## Work instructions:
Could you reproduce every record below exactly as written?

Stored data entries:

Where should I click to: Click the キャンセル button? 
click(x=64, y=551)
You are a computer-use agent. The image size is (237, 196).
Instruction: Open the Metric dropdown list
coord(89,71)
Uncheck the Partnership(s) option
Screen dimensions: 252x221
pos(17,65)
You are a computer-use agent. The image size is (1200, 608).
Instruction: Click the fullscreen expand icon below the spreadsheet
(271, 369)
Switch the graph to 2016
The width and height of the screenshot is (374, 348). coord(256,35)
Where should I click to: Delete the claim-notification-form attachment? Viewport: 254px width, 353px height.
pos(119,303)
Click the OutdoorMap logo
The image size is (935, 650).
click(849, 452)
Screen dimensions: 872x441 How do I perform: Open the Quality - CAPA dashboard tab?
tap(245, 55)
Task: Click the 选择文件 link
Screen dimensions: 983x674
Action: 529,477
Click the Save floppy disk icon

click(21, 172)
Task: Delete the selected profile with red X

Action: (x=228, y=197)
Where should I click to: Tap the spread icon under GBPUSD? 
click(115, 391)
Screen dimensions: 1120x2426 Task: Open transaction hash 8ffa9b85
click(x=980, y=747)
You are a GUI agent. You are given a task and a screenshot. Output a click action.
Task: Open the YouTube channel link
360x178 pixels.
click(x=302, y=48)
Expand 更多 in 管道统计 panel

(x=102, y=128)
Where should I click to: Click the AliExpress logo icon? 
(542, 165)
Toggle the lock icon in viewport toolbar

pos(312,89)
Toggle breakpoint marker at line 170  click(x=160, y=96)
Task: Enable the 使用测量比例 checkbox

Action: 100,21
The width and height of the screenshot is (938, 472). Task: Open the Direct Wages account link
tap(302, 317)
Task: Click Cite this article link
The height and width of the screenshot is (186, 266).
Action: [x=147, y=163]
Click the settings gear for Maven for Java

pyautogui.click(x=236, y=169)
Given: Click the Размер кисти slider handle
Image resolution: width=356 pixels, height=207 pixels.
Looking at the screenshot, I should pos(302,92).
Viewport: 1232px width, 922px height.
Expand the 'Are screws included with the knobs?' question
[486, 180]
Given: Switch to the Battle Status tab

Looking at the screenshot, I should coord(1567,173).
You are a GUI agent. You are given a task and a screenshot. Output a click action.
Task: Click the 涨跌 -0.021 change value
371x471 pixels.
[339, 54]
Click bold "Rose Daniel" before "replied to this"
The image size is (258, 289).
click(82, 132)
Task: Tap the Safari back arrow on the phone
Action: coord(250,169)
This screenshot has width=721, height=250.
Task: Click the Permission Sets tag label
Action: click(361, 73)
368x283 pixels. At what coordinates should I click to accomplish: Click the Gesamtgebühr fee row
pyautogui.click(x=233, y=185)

## Answer for the task:
Where should I click to: Click the キャンセル button? 
click(x=64, y=551)
You are a computer-use agent. The image size is (237, 196).
Instruction: Open the Metric dropdown list
coord(89,71)
Uncheck the Partnership(s) option
Screen dimensions: 252x221
pos(17,65)
You are a computer-use agent. The image size is (1200, 608).
Instruction: Click the fullscreen expand icon below the spreadsheet
(271, 369)
Switch the graph to 2016
The width and height of the screenshot is (374, 348). coord(256,35)
Where should I click to: Delete the claim-notification-form attachment? Viewport: 254px width, 353px height.
pos(119,303)
Click the OutdoorMap logo
The image size is (935, 650).
click(849, 452)
Screen dimensions: 872x441 How do I perform: Open the Quality - CAPA dashboard tab?
tap(245, 55)
Task: Click the 选择文件 link
Screen dimensions: 983x674
Action: 529,477
Click the Save floppy disk icon

click(21, 172)
Task: Delete the selected profile with red X

Action: (x=228, y=197)
Where should I click to: Tap the spread icon under GBPUSD? 
click(115, 391)
Screen dimensions: 1120x2426 Task: Open transaction hash 8ffa9b85
click(x=980, y=747)
You are a GUI agent. You are given a task and a screenshot. Output a click action.
Task: Open the YouTube channel link
360x178 pixels.
click(x=302, y=48)
Expand 更多 in 管道统计 panel

(x=102, y=128)
Where should I click to: Click the AliExpress logo icon? 
(542, 165)
Toggle the lock icon in viewport toolbar

pos(312,89)
Toggle breakpoint marker at line 170  click(x=160, y=96)
Task: Enable the 使用测量比例 checkbox

Action: 100,21
The width and height of the screenshot is (938, 472). Task: Open the Direct Wages account link
tap(302, 317)
Task: Click Cite this article link
The height and width of the screenshot is (186, 266).
Action: [x=147, y=163]
Click the settings gear for Maven for Java

pyautogui.click(x=236, y=169)
Given: Click the Размер кисти slider handle
Image resolution: width=356 pixels, height=207 pixels.
Looking at the screenshot, I should pos(302,92).
Viewport: 1232px width, 922px height.
Expand the 'Are screws included with the knobs?' question
[486, 180]
Given: Switch to the Battle Status tab

Looking at the screenshot, I should coord(1567,173).
You are a GUI agent. You are given a task and a screenshot. Output a click action.
Task: Click the 涨跌 -0.021 change value
371x471 pixels.
[339, 54]
Click bold "Rose Daniel" before "replied to this"
The image size is (258, 289).
click(82, 132)
Task: Tap the Safari back arrow on the phone
Action: coord(250,169)
This screenshot has width=721, height=250.
Task: Click the Permission Sets tag label
Action: click(361, 73)
368x283 pixels. At what coordinates should I click to accomplish: Click the Gesamtgebühr fee row
pyautogui.click(x=233, y=185)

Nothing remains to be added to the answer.